Problem 1: Reproduce the entries verbatim, from the line containing "Image resolution: width=1366" through the last of the entries.

Underlying all the ideals he held dear—foremost among them strong faith, family first, love of country, generosity, concern for his fellow man—Tom W. Freeman simply always set out to do the right thing. Considered by many to be the best maritime artist in the world, he recently answered the call from the U.S. Naval Institute’s CEO, retired Navy Vice Admiral Pete Daly, to compose a painting as a thank-you and parting gift for W. Thomas Musser, the outgoing Vice-Chair of the Naval Institute Foundation Board of Trustees and a major donor. Freeman promptly seized on the admiral’s request and crafted a dramatic rendering of the Essex-class aircraft carrier USS Shangri-La (CV-38), on which Tom Musser had served from 1959–61. Typical Tom Freeman.
Known in artistic circles for his stunning use of watercolors and in the historical-art realm as a slave to detail and accuracy, the Pontiac, Michigan, native moved to Baltimore with his family when he was 12 and lived in the environs of that city ever since. Other than having served in the U.S. Marine Corps Reserve and U.S. Army in the early to mid-1970s, Freeman had no experience—aside from an abiding interest—in the subject matter that would later define his professional life.
The Beginning
Nor did he receive any formal art training, later asserting that his natural talent was “a God-given gift.” But perseverance and pure fate were on his side, too. Soon after leaving military service, he began showing his work to Naval Institute Proceedings Art Director Delroy W. Kiser Sr., who suggested he contact C. G. Evers.
The great watercolor artist Evers gave his new disciple some sage advice that led him on a nearly 40-year artistic quest. Freeman reflected recently: “Carl Evers gave me his history prints to study and said, ‘You’re free to copy or duplicate my style; your own style will emerge from that.’” The old master had told him “to look closely and I would figure it out.” To even the most discerning eye, Tom Freeman has indeed figured it out.
His first Proceedings cover appeared in February 1977. It was a painting titled “Convoy” that, according to the table of contents description, “sets the mood” for an article and a pictorial that paid tribute to the workhorse Victory and Liberty ships of World War II. Leading off that issue, incidentally, was an article on the future of shipbuilding written by a 44-year-old Donald Rumsfeld, who had recently concluded 14 months as President Gerald R. Ford’s Secretary of Defense. Freeman was walking in fairly tall cotton even that early in his career.
While his paintings have since graced such publications as TV Guide, Reader’s Digest, Popular Mechanics, Boating, Yachting, and Business Week, by our count Freeman art appeared on the covers of 9 issues of Proceedings and 22 editions of Naval History. His watercolors have also adorned book jackets from such publishers as G. P. Putnam’s Sons, Dell, Jove, Bantam, Berkley, and the Naval Institute Press.

[Items from a dataset]
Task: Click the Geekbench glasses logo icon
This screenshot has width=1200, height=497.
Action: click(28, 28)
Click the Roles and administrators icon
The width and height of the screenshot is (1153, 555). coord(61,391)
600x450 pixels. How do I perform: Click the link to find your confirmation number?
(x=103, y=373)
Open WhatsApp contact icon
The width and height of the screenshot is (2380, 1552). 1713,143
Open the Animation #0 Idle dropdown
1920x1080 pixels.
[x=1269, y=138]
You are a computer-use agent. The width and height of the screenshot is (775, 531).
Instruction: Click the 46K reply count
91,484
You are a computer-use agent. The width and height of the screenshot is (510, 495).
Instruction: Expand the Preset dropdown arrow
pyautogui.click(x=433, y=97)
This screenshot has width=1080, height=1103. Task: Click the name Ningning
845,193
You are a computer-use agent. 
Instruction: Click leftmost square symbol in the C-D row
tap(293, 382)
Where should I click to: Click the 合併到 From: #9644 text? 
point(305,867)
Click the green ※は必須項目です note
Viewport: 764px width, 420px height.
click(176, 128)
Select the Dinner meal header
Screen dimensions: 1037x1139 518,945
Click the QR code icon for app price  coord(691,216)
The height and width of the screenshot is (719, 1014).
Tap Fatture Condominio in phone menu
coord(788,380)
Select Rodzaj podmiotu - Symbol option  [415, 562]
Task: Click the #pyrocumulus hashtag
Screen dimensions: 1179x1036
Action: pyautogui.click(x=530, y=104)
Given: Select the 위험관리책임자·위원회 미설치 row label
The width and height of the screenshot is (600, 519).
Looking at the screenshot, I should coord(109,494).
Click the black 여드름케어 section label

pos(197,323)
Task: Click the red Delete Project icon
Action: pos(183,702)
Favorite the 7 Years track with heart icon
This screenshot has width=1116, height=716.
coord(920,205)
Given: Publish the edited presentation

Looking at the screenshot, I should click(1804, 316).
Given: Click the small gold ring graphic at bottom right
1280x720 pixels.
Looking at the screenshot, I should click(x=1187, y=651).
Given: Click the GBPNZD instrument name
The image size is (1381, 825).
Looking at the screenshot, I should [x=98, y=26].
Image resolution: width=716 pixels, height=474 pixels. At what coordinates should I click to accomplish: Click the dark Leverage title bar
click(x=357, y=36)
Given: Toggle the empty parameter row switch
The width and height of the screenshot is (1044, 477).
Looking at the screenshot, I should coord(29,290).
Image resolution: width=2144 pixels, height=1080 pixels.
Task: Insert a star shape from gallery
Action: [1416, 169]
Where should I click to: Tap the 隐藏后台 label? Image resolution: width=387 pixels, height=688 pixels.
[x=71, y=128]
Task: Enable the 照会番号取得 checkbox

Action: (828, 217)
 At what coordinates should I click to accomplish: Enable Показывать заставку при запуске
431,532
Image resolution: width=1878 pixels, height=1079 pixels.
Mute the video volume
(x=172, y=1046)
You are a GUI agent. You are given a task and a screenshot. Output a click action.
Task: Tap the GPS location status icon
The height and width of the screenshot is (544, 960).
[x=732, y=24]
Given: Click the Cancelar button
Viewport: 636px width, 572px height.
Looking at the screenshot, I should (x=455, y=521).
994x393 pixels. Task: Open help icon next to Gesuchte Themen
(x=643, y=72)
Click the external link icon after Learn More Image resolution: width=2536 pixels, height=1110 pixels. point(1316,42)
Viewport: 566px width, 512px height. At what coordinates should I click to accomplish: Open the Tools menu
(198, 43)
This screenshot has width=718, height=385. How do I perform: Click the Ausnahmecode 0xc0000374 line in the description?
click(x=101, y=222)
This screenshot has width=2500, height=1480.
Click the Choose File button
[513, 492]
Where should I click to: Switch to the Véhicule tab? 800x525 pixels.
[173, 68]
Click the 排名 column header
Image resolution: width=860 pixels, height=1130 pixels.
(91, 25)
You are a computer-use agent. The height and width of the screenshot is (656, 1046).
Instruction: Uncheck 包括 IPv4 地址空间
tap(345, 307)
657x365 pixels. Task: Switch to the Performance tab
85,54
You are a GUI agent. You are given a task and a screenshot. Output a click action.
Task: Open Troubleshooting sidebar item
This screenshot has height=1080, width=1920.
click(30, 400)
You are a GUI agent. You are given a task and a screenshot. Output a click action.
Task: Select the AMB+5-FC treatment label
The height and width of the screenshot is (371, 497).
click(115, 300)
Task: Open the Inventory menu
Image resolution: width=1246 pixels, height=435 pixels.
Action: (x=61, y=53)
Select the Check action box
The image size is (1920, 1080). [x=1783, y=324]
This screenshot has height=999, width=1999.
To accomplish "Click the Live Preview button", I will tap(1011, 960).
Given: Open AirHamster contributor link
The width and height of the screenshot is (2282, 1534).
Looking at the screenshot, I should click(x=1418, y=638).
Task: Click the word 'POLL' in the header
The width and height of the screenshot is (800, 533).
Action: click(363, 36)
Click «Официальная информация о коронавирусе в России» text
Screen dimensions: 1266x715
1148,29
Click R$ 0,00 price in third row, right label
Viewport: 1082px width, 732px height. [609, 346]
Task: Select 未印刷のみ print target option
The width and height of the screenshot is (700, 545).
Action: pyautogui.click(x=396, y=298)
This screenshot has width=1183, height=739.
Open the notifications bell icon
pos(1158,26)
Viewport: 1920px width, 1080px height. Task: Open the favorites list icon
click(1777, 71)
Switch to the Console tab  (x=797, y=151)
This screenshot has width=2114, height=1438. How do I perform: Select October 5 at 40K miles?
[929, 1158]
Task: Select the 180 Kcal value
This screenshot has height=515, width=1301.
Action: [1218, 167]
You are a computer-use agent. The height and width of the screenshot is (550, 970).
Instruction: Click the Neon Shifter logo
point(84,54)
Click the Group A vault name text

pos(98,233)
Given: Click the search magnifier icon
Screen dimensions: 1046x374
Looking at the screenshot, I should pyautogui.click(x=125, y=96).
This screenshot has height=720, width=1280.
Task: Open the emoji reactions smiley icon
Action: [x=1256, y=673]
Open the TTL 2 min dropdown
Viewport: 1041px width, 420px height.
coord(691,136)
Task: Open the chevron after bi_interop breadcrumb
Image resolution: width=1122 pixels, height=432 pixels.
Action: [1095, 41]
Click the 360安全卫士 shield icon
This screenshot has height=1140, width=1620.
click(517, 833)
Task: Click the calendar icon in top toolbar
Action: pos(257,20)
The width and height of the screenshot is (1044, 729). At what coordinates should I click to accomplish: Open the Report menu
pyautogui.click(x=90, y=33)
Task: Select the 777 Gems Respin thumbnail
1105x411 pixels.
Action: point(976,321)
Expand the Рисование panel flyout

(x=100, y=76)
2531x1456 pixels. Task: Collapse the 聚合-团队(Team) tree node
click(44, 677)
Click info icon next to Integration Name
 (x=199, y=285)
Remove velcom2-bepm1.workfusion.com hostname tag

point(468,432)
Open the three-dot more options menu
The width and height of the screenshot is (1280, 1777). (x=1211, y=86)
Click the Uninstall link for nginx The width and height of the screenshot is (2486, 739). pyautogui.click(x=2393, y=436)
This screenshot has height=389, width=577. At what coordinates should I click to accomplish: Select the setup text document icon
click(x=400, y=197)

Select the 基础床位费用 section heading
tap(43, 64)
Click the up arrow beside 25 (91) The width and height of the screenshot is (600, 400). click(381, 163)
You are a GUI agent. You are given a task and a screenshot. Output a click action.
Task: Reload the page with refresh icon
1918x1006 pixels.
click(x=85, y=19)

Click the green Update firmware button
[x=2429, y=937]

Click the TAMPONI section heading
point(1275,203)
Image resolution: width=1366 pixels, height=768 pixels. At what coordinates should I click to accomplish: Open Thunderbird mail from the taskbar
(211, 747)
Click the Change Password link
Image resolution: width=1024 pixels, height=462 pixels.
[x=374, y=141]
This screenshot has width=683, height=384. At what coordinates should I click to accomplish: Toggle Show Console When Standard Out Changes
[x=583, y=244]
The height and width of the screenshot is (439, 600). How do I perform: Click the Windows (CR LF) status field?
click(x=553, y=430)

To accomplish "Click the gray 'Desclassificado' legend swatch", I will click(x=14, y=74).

Problem 2: According to the profile of Tom Freeman, what was the title of the painting on his first Proceedings cover?

Worked solution 1:
Image resolution: width=1366 pixels, height=768 pixels. At what coordinates should I click to accomplish: Open Thunderbird mail from the taskbar
(211, 747)
Click the Change Password link
Image resolution: width=1024 pixels, height=462 pixels.
[x=374, y=141]
This screenshot has width=683, height=384. At what coordinates should I click to accomplish: Toggle Show Console When Standard Out Changes
[x=583, y=244]
The height and width of the screenshot is (439, 600). How do I perform: Click the Windows (CR LF) status field?
click(x=553, y=430)

To accomplish "Click the gray 'Desclassificado' legend swatch", I will click(x=14, y=74).

Worked solution 2: "Convoy"